Collected data entries
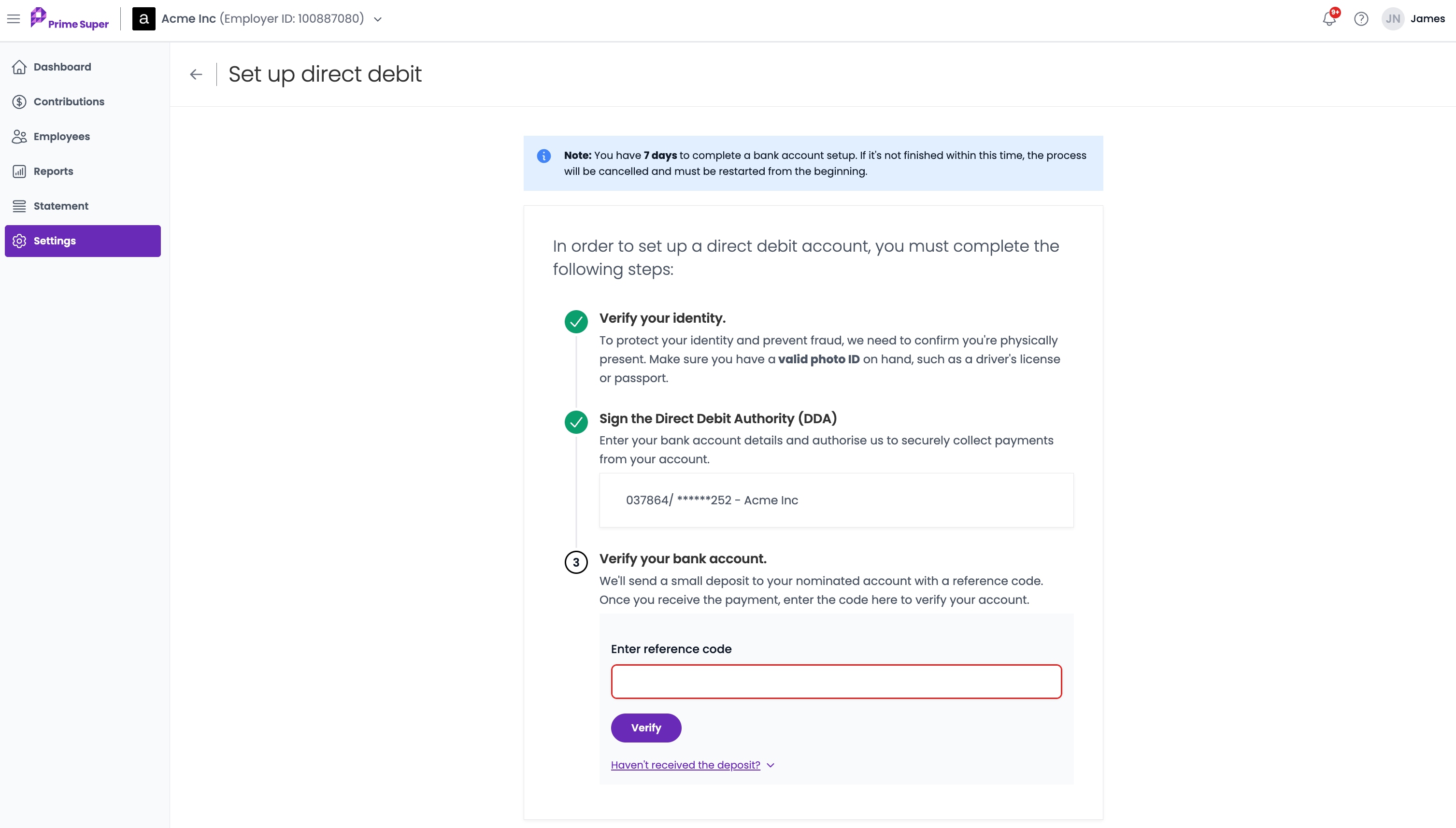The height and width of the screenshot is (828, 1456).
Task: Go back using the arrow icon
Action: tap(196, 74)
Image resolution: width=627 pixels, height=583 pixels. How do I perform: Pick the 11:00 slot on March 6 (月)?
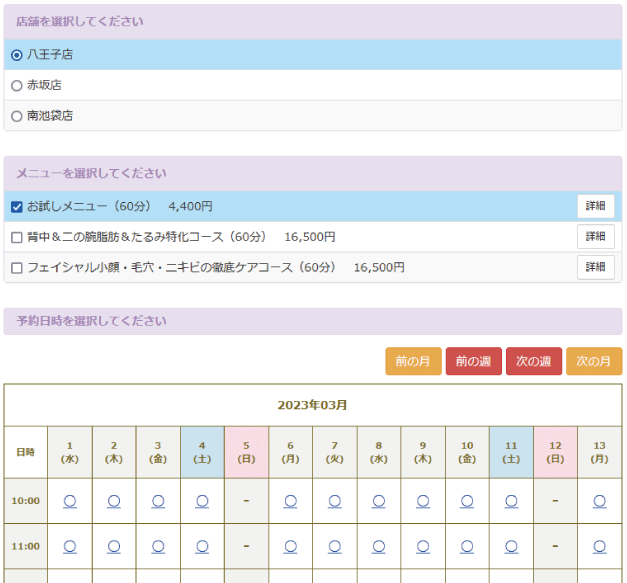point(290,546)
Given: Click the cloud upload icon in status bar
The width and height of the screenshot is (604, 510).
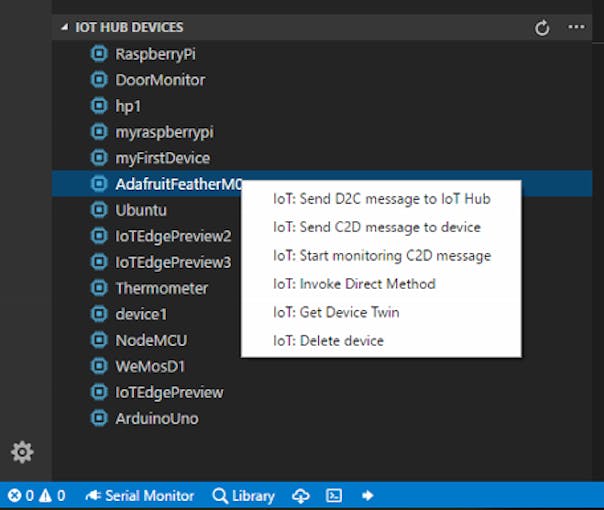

§ **Exercise brief**: Copy the entries above exactly from the line with "Given: Click the" down to their last line, both ends included. Do not copy any pictures.

§ **Solution**:
Given: Click the cloud upload icon in status bar
The width and height of the screenshot is (604, 510).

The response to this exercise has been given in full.